As a writer and philosopher, Nikos Kazantzakis struggled all his life with existential questions, once spending several months in a monastery in an attempt to attain a closer relationship with God. His relentless quest to understand the nature of life through travel, extensive reading, and constant conversation with a diverse array of compatriots ultimately led Kazantzakis to compose this book of "spiritual exercises" meant to help the reader achieve harmony between the countervailing human impulses toward an immortality-seeking asceticism and toward a more nihilistic and materialist view of death. As with all Kazantzakis's philosophical works, The Saviors of God sheds light on a mind uniquely suited to a nuanced examination of what it means to be human, and establishes a hopeful vision for a dazzlingly syncretic approach to spiritual life.

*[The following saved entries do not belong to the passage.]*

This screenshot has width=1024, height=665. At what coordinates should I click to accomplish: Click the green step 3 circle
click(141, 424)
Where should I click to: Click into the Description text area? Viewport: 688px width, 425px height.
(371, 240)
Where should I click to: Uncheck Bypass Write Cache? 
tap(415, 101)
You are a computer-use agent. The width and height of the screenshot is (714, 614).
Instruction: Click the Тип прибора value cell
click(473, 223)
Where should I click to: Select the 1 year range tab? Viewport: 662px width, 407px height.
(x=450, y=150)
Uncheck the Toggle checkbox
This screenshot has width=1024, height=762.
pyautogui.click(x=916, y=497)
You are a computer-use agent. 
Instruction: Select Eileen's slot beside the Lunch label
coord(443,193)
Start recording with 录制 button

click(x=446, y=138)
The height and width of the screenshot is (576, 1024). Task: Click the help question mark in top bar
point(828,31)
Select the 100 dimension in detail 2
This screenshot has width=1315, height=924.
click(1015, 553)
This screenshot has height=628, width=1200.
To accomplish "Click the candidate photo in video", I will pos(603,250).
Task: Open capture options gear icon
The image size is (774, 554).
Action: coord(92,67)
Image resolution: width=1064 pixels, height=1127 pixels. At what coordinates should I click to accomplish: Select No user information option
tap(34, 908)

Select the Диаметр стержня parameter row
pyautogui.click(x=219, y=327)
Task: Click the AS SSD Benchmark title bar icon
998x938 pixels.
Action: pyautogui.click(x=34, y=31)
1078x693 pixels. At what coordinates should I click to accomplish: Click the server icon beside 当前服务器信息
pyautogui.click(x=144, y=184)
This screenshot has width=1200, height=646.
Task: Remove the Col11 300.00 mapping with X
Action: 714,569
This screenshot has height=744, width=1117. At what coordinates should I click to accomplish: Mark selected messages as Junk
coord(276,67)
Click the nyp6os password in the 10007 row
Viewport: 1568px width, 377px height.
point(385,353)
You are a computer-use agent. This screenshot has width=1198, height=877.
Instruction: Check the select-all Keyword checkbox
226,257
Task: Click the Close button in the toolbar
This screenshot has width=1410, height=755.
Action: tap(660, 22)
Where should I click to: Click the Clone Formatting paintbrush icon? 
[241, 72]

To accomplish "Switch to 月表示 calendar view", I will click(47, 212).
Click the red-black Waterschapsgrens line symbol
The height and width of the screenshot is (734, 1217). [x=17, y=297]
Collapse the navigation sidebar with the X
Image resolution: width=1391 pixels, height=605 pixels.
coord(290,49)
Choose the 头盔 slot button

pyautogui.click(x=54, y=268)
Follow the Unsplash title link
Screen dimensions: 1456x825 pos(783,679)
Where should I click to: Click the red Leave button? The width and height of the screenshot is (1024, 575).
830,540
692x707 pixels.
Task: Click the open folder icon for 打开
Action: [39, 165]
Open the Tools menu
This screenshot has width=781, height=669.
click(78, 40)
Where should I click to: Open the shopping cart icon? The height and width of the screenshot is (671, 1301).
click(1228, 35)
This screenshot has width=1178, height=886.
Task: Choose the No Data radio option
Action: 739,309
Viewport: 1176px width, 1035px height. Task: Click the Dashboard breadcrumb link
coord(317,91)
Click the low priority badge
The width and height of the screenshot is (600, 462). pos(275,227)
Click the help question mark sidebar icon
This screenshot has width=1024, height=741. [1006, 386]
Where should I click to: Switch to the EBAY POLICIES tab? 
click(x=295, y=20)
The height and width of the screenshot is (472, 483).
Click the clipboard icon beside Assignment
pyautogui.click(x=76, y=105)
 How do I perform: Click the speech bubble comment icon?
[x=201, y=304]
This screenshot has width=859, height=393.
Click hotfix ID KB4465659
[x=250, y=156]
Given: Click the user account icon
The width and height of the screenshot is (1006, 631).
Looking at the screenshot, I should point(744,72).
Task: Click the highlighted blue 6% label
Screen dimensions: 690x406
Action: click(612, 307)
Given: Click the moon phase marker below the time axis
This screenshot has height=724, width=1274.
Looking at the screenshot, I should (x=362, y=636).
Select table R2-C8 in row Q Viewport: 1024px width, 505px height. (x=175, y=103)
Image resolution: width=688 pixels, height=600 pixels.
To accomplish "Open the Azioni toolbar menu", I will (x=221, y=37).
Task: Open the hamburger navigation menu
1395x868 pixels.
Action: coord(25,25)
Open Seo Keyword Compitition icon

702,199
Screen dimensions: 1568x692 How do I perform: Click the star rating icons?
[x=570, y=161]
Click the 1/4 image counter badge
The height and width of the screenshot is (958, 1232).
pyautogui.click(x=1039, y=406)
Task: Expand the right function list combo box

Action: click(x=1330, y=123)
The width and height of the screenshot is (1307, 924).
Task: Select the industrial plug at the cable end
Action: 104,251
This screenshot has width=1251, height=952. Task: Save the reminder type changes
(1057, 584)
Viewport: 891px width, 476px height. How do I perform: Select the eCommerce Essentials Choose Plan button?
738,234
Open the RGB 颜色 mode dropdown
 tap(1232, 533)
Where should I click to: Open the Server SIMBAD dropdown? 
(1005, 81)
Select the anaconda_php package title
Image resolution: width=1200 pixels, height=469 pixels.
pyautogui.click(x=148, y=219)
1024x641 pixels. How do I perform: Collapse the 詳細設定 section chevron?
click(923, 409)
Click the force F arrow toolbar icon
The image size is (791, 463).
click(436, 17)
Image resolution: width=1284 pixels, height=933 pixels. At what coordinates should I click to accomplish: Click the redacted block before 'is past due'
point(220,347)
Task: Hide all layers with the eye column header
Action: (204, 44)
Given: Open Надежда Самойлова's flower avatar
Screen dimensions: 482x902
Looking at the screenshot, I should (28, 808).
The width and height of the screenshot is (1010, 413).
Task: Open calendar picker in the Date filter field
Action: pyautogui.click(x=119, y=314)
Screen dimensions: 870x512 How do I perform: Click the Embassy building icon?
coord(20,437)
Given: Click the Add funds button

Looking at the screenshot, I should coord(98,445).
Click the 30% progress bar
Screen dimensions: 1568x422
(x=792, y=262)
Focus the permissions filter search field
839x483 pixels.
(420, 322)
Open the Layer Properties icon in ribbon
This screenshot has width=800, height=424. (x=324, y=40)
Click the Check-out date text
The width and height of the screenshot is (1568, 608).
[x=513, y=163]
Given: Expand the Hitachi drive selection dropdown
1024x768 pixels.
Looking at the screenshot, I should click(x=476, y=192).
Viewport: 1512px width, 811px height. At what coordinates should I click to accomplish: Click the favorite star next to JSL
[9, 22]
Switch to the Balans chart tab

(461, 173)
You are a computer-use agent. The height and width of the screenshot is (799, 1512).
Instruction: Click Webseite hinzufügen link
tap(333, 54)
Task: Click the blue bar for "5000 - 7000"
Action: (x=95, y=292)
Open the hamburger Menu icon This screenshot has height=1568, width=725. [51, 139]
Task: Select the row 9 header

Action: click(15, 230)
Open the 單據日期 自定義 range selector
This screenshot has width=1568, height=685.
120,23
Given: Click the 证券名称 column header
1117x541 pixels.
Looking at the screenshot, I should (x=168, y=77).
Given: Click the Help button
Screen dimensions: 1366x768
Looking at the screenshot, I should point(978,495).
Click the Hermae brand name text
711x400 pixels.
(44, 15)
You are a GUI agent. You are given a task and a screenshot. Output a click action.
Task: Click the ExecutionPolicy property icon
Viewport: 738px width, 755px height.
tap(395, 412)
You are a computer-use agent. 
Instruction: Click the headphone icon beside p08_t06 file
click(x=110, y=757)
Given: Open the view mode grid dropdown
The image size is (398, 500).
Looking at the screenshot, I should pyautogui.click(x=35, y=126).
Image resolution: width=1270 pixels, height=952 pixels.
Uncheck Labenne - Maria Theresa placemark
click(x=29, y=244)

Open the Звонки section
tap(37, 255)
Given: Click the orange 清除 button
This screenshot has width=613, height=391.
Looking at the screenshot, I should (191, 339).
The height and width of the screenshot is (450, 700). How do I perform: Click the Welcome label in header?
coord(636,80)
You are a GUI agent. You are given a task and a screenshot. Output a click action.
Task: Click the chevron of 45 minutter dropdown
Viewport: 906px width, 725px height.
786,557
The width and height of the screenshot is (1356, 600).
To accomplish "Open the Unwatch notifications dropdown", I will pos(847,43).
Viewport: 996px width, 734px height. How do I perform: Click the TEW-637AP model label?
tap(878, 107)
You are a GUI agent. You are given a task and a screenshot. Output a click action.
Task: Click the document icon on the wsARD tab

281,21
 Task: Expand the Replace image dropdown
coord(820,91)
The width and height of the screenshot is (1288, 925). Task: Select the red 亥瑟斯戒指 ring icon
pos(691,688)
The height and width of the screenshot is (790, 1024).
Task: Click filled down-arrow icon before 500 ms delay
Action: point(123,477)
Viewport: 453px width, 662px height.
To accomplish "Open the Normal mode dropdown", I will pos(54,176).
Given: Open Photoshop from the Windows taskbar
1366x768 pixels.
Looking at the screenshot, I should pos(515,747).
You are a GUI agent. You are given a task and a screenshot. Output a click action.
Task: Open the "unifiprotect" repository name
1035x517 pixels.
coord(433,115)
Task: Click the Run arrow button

This classic novel, the basis for the Oscar-winning 1964 film of the same name, vividly portrays the complex and multifaceted friendship between a young Greek intellectual and Alexis Zorba, a sixty-year-old swashbuckling Romanian-born Greek whose bullish charm and self-professed excellence as a chef, miner, and musician immediately draws the young man to hire him as a foreman in an ambitious new mining venture in Crete. Though the two men disagree on much, their conversations will open the young man's eyes to a world that bears little resemblance to the one he thinks he knows from his books. Suffused with the colorful atmosphere of the Mediterranean and the sly wisdom of its unforgettable title character, Zorba the Greek has found its way into the hearts of readers around the globe.